Scientific classification
- Kingdom: Plantae
- Clade: Tracheophytes
- Clade: Angiosperms
- Clade: Eudicots
- Clade: Rosids
- Order: Malpighiales
- Family: Podostemaceae
- Genus: Paradalzellia Koi, P.L.Uniyal & M.Kato (2022)
- Species: P. tirunelveliana
- Binomial name: Paradalzellia tirunelveliana (B.D.Sharma, Karthik. & B.V.Shetty) Koi, P.L.Uniyal & M.Kato (2022)
- Synonyms: Indotristicha tirunelveliana B.D.Sharma, Karthik. & B.V.Shetty (1974 publ. 1977)

= Paradalzellia =

- Genus: Paradalzellia
- Species: tirunelveliana
- Authority: (B.D.Sharma, Karthik. & B.V.Shetty) Koi, P.L.Uniyal & M.Kato (2022)
- Conservation status: NT
- Synonyms: Indotristicha tirunelveliana B.D.Sharma, Karthik. & B.V.Shetty (1974 publ. 1977)
- Parent authority: Koi, P.L.Uniyal & M.Kato (2022)

Genus of flowering plants

Paradalzellia tirunelveliana is a species of flowering plant in the family Podostemaceae. It is the sole species in genus Paradalzellia. It is an aquatic perennial endemic to Tamil Nadu state in southern India.

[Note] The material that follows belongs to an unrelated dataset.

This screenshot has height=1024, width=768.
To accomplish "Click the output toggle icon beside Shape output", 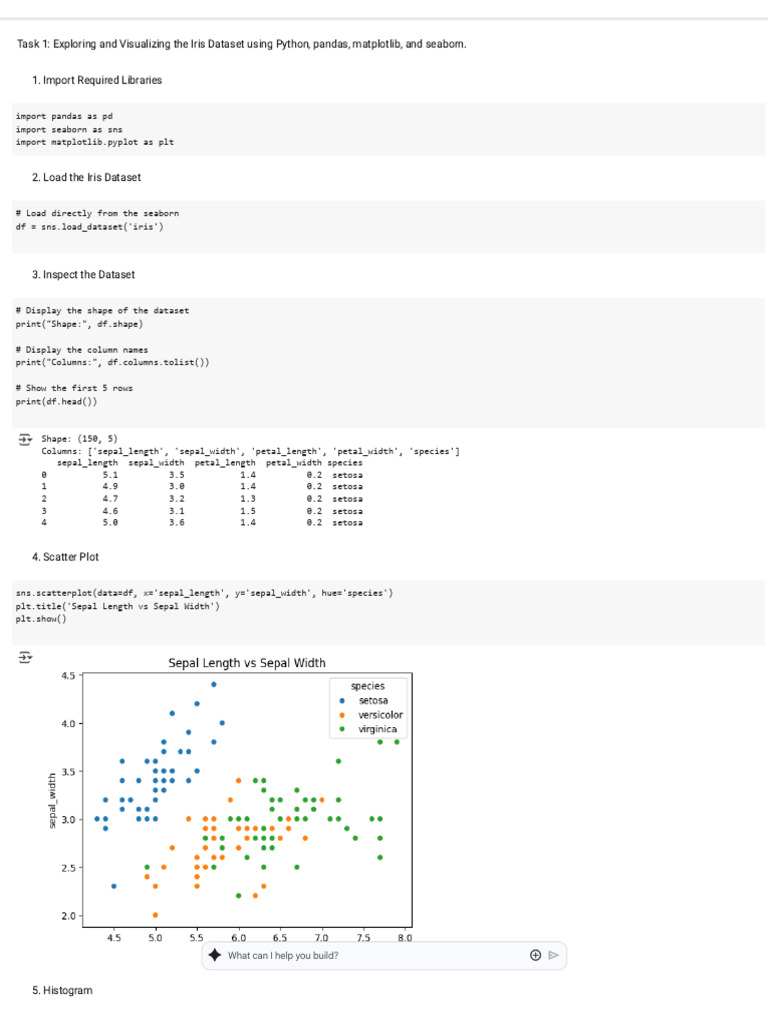I will pyautogui.click(x=25, y=440).
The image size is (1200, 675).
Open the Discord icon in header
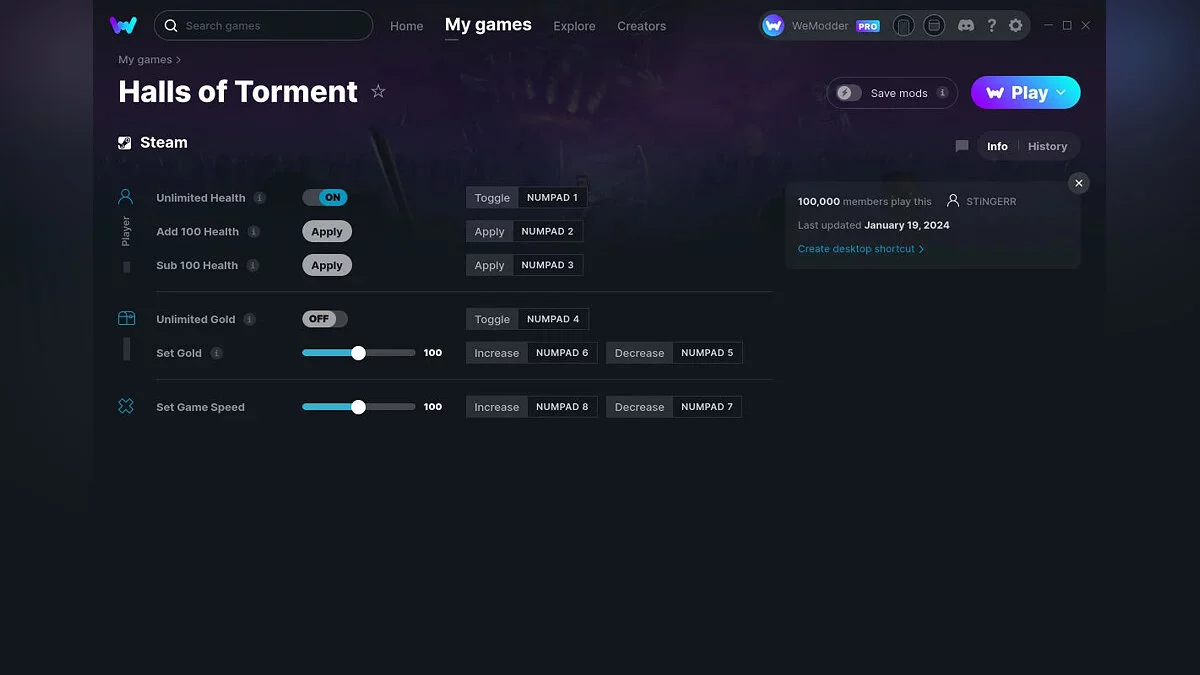click(x=965, y=26)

The species is known from a single location in Kalakkad Mundanthurai Tiger Reserve in the Western Ghats range, in Thulukkanparai, Tirukkurungudi, Tirunelveli district, Tamil Nadu.

The species was first described as Indotristicha tirunelveliana in 1977. In 2022 it was placed in its own genus as Paradalzellia tirunelveliana.